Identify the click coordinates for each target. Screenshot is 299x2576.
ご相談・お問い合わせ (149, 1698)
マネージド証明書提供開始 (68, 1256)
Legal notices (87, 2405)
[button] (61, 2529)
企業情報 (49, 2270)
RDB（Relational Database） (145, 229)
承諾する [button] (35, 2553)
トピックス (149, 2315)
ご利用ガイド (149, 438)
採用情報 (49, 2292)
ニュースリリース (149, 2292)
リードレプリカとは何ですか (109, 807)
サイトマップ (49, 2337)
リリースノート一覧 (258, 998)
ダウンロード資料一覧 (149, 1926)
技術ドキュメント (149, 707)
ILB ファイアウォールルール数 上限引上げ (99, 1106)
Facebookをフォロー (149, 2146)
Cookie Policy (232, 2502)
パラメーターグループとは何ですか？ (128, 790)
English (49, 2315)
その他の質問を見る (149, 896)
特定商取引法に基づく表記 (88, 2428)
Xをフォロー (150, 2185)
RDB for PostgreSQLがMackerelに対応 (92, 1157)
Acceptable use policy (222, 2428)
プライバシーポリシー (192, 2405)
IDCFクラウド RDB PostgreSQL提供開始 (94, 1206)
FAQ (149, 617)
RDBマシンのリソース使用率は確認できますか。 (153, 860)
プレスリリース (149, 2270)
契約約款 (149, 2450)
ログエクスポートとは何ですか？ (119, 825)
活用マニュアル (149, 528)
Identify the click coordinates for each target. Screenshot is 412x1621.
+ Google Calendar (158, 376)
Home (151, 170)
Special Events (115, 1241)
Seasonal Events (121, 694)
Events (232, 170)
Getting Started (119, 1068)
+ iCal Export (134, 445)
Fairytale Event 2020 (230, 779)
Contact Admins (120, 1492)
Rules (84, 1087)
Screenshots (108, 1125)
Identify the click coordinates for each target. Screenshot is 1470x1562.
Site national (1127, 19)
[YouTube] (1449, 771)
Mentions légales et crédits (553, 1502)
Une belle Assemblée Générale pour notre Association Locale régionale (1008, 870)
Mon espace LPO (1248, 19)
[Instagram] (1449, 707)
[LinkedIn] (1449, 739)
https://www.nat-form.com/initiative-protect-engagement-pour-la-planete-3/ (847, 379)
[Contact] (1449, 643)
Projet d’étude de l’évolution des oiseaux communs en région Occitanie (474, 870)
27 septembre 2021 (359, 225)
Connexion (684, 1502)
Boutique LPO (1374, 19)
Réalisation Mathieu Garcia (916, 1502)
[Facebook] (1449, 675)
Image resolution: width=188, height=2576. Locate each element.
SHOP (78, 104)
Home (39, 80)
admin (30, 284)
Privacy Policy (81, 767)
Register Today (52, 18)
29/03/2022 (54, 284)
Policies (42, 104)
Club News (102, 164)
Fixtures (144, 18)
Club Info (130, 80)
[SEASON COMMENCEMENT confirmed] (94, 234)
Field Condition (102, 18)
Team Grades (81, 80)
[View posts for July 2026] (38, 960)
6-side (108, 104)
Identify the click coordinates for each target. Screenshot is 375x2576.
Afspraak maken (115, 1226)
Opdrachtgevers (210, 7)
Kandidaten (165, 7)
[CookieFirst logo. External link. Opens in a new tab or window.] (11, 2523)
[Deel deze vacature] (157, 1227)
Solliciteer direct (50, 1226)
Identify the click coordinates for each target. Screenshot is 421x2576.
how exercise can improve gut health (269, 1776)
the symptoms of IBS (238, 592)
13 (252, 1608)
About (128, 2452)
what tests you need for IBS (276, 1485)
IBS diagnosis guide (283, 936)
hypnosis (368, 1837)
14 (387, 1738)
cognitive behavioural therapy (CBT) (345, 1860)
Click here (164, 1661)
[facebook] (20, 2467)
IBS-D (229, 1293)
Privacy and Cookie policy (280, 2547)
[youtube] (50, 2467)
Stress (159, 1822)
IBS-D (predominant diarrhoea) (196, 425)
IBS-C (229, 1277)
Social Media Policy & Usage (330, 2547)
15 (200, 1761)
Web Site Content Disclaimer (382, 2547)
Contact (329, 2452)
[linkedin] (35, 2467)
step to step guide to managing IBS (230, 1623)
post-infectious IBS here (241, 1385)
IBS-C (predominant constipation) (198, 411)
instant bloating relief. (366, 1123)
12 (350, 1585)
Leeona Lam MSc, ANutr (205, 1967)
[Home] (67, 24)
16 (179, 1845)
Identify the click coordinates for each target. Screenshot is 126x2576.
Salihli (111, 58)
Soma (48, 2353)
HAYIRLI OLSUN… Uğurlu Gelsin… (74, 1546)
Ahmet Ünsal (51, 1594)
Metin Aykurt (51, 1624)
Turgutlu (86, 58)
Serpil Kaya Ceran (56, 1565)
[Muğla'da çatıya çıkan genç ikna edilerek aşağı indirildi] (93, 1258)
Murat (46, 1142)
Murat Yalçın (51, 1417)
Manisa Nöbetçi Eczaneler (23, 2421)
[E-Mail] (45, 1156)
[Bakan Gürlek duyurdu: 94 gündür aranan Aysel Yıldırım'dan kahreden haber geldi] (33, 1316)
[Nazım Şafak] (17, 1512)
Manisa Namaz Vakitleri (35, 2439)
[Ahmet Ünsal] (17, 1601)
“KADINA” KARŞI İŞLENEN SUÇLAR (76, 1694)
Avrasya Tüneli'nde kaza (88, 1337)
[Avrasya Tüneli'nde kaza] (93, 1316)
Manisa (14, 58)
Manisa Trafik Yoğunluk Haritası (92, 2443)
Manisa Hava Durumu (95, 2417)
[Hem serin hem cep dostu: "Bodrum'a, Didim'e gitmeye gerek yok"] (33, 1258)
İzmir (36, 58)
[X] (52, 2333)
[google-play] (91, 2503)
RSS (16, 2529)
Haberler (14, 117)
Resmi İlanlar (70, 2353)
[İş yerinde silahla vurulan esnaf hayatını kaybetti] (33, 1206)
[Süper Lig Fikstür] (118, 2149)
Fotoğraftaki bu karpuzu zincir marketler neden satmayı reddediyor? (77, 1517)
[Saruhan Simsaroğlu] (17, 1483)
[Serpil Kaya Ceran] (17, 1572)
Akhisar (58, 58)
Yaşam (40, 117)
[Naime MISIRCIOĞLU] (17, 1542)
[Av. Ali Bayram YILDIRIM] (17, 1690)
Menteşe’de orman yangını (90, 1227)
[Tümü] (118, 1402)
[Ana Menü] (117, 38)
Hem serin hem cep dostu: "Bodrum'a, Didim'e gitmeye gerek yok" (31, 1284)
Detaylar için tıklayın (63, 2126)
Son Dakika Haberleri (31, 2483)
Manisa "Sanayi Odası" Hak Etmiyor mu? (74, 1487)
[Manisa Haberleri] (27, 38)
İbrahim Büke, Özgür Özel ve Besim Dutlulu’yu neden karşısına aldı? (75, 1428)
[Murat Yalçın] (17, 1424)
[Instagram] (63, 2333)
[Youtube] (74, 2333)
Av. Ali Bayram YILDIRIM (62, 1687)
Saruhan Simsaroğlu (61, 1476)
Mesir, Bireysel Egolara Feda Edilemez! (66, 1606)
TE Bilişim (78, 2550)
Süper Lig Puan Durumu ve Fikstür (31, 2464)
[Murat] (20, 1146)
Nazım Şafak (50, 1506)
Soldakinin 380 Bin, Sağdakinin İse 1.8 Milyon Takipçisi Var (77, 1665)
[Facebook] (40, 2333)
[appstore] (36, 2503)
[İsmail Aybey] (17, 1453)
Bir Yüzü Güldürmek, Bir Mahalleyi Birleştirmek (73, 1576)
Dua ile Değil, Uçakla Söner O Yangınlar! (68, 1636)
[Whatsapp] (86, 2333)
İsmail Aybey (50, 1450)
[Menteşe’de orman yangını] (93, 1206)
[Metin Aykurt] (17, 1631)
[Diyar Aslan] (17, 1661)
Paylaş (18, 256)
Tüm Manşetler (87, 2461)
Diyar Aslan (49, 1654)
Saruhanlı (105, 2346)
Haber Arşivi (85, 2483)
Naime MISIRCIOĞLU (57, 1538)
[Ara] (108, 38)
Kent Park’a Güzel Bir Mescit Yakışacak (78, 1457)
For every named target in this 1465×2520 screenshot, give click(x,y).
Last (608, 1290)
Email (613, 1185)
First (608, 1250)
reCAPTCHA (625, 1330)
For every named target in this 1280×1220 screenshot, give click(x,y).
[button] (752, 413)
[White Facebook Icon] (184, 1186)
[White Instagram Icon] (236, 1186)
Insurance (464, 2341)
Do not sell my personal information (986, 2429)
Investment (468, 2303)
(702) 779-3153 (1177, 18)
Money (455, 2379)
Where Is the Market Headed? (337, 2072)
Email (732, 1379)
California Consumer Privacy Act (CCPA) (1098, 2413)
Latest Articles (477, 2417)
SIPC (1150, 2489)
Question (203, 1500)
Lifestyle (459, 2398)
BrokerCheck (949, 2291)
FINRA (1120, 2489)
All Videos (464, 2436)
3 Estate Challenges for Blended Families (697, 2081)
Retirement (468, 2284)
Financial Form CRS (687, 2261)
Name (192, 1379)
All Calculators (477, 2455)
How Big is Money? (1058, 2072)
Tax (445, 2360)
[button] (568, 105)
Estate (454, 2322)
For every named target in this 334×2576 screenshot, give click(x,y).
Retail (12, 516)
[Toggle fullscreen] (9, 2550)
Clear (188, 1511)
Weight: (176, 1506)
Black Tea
......
__AIM OF THE EXERCISE__
Copy every line of the entries in which "Simsaroğlu" can be found.

__SOLUTION FOR THIS TASK__
[Saruhan Simsaroğlu] (17, 1483)
Saruhan Simsaroğlu (61, 1476)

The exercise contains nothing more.